Italy started the climactic event with a four-second deficit to leaders Kazakhstan (Akbota Bekbassar & Sofya Prizhennikova), who had come first in fencing with a tally of 25 victories and 11 defeats. However, their running let them down and it was Egypt’s (Mariam Amer and Salma Abdel-Maksoud) who ended up being Italy’s main challengers at Juliska Sports Centre in Prague.

For some of the race the Egyptian duo took the lead and the two nations left the range together after the final shoot, but in the end Italy (Mercuri/Lopez) pulled away to win by 14 seconds as the Egyptian duo of Amer and Abdel-Maksoud followed second with bronze medallists Hungary (Luca Barta & Michelle Gulyas) a further seven seconds behind after an impressive laser-run.

The men’s individual event confirmed that Korea’s reputation for producing young pentathletes of the highest pedigree was further enhanced when Kim Woocheol produced a commanding victory. The Korean dominated the competition to claim the title with 19 seconds to spare over silver medallist Al-Guindi of Egypt, with Oleksandr Shelest of Ukraine battling his way to bronze.

The 18-year-old Woocheol broke the two-minute mark in swimming to record the fifth fastest time (1:59.61), then shared top marks in fencing with Pele Uibel (GER) as they each scored 25 victories and 10 defeats.
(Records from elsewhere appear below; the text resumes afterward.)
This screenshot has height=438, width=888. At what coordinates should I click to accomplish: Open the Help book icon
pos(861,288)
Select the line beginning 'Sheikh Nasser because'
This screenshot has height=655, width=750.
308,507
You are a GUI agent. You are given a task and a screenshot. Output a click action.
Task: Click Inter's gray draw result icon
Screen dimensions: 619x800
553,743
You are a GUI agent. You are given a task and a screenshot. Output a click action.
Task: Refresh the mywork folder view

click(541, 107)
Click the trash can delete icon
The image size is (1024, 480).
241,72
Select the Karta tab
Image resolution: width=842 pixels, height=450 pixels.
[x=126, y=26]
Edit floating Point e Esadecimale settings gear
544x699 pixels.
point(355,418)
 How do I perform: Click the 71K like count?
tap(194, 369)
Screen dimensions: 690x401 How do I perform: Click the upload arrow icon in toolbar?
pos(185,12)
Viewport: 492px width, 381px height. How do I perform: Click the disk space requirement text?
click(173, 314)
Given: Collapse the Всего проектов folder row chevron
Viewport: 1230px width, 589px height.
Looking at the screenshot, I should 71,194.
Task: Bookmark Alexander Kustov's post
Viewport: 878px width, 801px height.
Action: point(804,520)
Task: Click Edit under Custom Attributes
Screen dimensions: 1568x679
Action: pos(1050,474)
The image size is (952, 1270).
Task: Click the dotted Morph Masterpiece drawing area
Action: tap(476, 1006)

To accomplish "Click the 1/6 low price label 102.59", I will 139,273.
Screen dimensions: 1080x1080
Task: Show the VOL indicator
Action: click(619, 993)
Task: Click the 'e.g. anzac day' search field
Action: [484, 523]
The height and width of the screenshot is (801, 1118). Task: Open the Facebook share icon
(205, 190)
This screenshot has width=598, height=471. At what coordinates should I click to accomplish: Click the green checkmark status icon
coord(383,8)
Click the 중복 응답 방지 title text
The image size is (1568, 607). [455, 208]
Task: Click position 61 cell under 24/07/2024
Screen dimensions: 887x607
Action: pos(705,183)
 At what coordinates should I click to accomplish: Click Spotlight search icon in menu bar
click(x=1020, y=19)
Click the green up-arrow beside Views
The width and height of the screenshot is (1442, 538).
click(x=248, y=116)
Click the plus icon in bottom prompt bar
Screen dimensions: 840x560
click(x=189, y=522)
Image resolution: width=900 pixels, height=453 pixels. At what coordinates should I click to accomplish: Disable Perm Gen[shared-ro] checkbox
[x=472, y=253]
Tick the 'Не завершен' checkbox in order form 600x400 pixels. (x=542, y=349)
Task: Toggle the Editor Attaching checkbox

That gave the Koreans an 11-second advantage in laser-run over Gytis Gudlevicius (LTU) and 14sec over Shelest (UKR). The leader never let anybody get a glimpse of him. For a while Gudlevicius and Al-Guindi threatened to make inroads into his lead but it didn’t materialise and the battle took place between silver and bronze.

Korea won team gold thanks in part to the seventh place finish of Kim Khyoungwan. Egypt secured silver as Shaaban bested teammate Al-Guindi who took fourth place. The bronze went to Hungary.

“This was an excellent men’s individual final and the way Korea dominated the team and individual events showed how developed our sport has become around the world,” Schormann said.

“To have Egypt on the podium representing another continent – and they have won the most medals in this championships with still one more day to come – shows that our development work is really paying off and I wish all of them successful qualifying competitions for the Buenos Aires 2018 Youth Olympic Games, where the best 24 male and female athletes will compete,” Schormann added.

The 2017 UIPM U-19 World Championships, formerly known as the UIPM Youth A World Championships and comprising a tetrathlon format (fencing / swimming / laser-run), concluded with the mixed relay where Adel and Al-Guindi claimed the last bronze.